Healthy Sleep Hygiene
When we hear the word hygiene, we rarely think of it in terms of our sleep, but in reality the two are closely linked. Healthy sleep hygiene can make an enormous difference in both the amount of sleep and the depth of sleep we experience. It will also encourage our bodies to fall asleep faster and stay asleep as well as decrease the length of time we spend awake if you do happen to wake up.
In March I was able to attend a continuing education course on sleep and dreams from a Chinese Medicine perspective. The instructor brought to light just how important what we do before bed is and all the best ways to encourage a deeper night’s sleep. Below is a list of ‘best practices’ to ensure you wake well rested tomorrow!

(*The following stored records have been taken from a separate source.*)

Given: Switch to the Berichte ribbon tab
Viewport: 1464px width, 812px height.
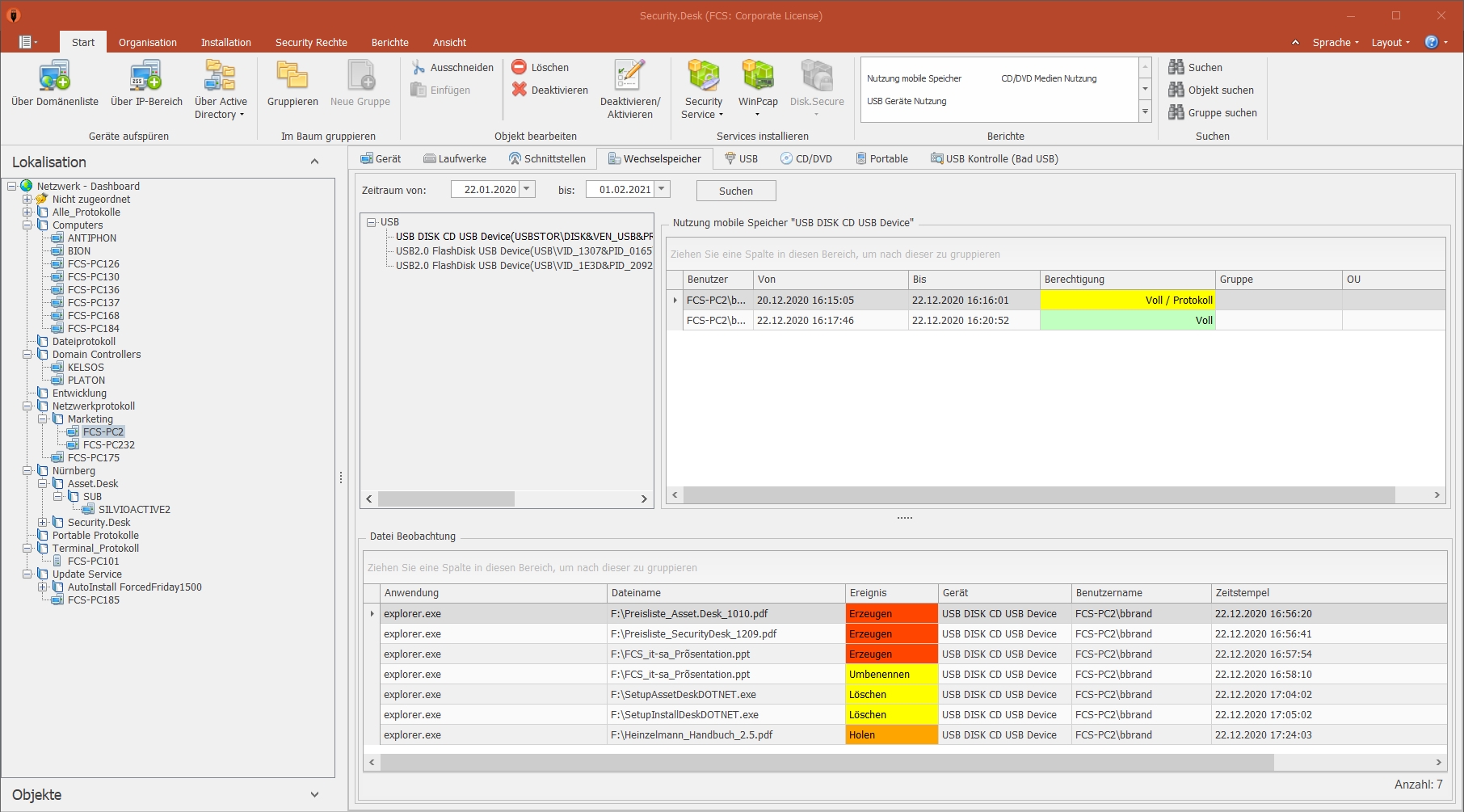Looking at the screenshot, I should [x=389, y=43].
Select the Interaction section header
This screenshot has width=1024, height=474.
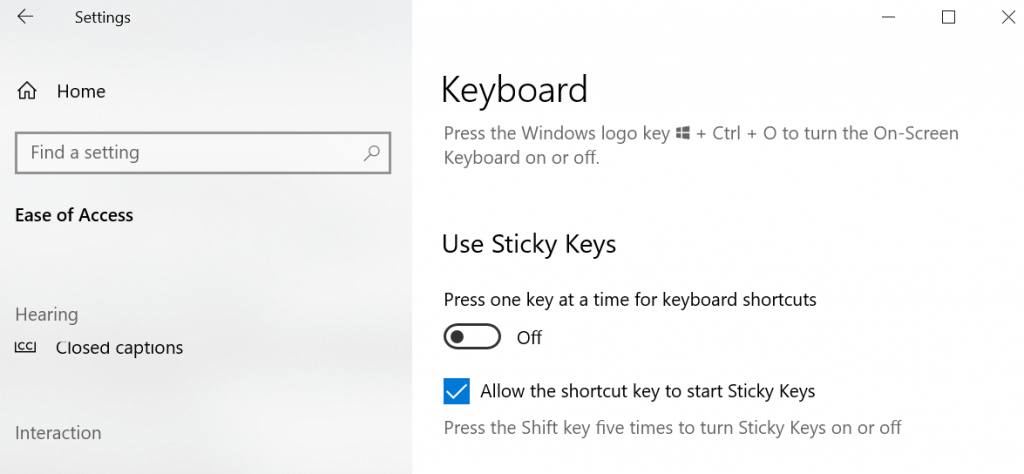58,433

- Stick to a consistent sleep schedule: Go to bed and wake up at the same time everyday even on the weekends. Here the goal is to establish distinctions between night and day; your body will respond.
- If you suffer from insomnia, difficulty falling asleep, or difficulty staying asleep, avoid caffeine and alcohol. Alcohol will initially help you to fall asleep but will wake you up in the middle of the night because the liver will be working on processing the alcohol while you sleep instead of focusing on the other essential biochemical processes.
- No naps! Now this may be surprising but this can greatly impact your sleep at night. If you do need to nap, keep it 20 minutes or less and only during the hours of 3 to 5 PM.
- Do not go to bed unless you are sleepy.
- The bed is only to be used for sleep or sex, this means no eating, reading, or watching tv in bed.
- Keep your bedroom quiet, relaxing, and cool to ensure the most comfortable environment possible. Avoid playing music.
- Keep your phone or computer away from your head while you sleep; limiting EMFs is essential to promoting a healthy sleep environment.
- Turn off all overhead lights at dusk and use lamps the rest of the evening; keep lights on only in the rooms you are in.
- Get sun exposure everyday if possible.
- Allow 3 to 4 hours between dinner and bedtime, if you need a snack choose yogurt and fruit.
- Keep vigorous activity limited to the daytime and gentle exercise only in the evenings.
If you are still experiencing difficulty falling or staying asleep after trying these recommendations for a great night sleep try acupuncture! Chinese medicine is beneficial to treating the root cause of the disease allowing the body to use its innate ability to heal itself. Often a course of weekly treatments of acupuncture and Chinese herbs will improve sleep greatly within 4 to 6 weeks.